GWEN IFILL: And we turn now to the West African nation of Mali, where the French military continues its pursuit of Islamists, amid new indications that many of Timbuktu's ancient manuscripts have been saved.

Margaret Warner has our story.

MARGARET WARNER: French warplanes struck ever deeper into the desert of Northern Mali today, attacking remote camps used by Islamist insurgents tied to al-Qaida.

In the last week, French paratroopers and targeted airstrikes routed Islamists from the key northern cities of Gao, Kidal, and Timbuktu. Now the air campaign is focused on fuel depots, training camps and the rebels' Saharan hideouts farther north.

In Paris today, Vice President Joe Biden praised President Francois Hollande's decision to intervene.

VICE PRESIDENT JOSEPH BIDEN, United States: Let me say again on behalf of president and the people of the United States we applaud your decisiveness, and I might add the incredible competence and capability of your French military forces.

MARGARET WARNER: On Saturday the French president visited Timbuktu and received a hero's welcome. He was joined by Irina Bokova head of the U.N. cultural heritage agency UNESCO. Together, they toured the ancient city's famed sites, including its Grand Mosque built in the 14th century and this library once filled with priceless centuries-old manuscripts.

The manuscripts were initially feared to have been burned, but it now appears the vast majority were saved.
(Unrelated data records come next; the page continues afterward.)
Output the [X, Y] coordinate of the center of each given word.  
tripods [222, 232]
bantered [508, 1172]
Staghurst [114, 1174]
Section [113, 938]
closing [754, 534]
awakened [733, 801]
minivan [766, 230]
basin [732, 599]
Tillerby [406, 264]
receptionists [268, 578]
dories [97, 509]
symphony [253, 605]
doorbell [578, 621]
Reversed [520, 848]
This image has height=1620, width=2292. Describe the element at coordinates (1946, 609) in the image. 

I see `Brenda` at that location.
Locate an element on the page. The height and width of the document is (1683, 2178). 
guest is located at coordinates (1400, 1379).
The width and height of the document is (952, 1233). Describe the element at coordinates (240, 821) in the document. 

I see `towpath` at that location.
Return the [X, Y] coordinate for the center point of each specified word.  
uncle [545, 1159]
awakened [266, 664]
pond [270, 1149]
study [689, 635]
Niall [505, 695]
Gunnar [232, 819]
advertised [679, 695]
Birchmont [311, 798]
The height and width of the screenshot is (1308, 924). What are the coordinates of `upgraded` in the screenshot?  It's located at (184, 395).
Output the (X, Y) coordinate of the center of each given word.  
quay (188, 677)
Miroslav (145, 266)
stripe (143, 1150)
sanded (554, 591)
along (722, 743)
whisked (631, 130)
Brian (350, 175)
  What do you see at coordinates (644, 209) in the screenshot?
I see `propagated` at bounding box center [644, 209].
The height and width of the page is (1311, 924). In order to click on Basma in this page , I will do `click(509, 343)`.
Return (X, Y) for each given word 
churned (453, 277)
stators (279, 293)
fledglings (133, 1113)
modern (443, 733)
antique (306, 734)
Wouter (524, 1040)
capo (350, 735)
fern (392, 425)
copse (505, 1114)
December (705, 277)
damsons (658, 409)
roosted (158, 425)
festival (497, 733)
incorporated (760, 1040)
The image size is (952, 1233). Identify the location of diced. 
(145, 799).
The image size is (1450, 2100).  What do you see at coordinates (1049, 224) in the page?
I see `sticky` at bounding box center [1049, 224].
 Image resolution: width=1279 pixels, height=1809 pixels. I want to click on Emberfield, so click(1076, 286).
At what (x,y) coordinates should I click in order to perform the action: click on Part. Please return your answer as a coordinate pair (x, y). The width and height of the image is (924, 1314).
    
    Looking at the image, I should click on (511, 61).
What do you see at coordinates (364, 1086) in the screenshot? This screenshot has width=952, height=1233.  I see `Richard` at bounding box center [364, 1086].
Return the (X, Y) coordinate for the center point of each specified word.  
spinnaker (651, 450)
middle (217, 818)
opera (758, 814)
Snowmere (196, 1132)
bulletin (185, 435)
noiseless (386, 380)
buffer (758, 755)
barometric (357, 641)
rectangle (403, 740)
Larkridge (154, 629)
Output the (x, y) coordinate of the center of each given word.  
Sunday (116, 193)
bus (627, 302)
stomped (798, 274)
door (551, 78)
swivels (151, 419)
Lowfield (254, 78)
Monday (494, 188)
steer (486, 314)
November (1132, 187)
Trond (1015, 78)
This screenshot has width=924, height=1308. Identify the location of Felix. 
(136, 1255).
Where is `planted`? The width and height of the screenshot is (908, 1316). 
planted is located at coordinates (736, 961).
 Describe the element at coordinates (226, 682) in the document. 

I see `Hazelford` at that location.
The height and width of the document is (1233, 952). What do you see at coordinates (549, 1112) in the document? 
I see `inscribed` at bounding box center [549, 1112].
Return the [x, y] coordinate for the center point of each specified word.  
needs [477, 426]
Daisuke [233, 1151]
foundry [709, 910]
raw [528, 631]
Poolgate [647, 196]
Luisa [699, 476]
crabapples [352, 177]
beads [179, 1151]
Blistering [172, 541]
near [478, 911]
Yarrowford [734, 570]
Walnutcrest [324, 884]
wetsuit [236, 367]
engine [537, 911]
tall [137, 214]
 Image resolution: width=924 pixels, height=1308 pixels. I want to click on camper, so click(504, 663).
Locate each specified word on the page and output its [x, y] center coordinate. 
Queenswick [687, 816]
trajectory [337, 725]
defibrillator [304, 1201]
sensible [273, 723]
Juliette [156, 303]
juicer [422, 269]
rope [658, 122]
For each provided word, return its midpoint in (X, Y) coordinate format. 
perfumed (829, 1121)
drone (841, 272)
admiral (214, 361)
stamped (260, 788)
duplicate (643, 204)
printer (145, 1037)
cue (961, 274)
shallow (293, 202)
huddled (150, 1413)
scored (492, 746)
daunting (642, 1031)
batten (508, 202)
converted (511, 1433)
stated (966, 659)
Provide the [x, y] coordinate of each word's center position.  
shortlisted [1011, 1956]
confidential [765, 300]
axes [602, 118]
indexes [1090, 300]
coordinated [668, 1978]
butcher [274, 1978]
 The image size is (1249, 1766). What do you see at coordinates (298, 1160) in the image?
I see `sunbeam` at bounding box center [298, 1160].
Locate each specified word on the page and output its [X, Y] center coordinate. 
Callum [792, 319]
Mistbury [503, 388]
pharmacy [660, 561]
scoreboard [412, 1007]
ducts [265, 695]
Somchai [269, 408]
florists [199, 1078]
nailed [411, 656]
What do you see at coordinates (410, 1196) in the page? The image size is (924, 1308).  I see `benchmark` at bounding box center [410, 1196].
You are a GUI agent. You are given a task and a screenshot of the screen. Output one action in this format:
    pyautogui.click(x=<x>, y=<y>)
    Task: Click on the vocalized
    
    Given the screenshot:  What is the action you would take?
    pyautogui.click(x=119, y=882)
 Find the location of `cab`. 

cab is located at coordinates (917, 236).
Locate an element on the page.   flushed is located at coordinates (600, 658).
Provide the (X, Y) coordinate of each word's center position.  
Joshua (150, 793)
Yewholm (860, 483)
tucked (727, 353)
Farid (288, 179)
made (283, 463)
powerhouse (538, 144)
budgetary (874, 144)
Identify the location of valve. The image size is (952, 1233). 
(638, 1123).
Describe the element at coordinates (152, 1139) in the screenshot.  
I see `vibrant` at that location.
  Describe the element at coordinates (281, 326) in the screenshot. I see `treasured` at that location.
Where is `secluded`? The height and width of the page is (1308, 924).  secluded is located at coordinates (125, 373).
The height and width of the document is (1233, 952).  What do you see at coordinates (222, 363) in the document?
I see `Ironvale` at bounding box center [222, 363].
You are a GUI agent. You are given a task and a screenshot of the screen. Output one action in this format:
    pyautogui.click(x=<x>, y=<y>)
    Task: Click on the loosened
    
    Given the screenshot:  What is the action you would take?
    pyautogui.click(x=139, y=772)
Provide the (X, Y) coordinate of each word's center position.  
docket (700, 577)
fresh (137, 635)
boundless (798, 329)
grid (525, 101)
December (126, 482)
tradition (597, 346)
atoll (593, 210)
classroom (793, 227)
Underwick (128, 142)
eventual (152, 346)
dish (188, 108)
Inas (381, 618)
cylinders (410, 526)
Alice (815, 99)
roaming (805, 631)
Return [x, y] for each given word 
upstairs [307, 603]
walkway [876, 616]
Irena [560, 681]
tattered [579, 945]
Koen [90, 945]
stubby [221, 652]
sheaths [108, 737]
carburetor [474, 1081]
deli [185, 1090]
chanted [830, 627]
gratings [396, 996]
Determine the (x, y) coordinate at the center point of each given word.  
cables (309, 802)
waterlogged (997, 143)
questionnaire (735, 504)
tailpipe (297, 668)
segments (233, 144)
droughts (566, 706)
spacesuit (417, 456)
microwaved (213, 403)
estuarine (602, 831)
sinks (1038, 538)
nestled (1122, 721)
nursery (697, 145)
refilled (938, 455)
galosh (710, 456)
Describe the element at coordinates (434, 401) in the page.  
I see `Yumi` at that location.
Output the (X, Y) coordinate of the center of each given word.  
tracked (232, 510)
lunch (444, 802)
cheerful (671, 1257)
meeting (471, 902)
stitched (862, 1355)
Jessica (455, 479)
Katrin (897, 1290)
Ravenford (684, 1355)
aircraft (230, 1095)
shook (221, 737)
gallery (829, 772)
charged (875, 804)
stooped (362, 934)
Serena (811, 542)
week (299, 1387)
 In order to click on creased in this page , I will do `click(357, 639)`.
PRESIDENT FRANCOIS HOLLANDE, France: What we did was to liberate and to ensure that cultural places, but also heritage elements like the manuscripts, are protected and safeguarded.

MARGARET WARNER: Not as fortunate were these medieval mausoleums recognized by UNESCO as world treasures. The Islamists deemed them idolatrous shrines and last July they hacked many of them into rubble.

Today, Tuareg rebels opposed to the Islamists and the government claim they captured the top Islamist insurgent who had imposed strict Sharia law in Timbuktu. Meanwhile, the French military said its 600 troops now patrolling the city plan to turn it over to Malian forces later this week.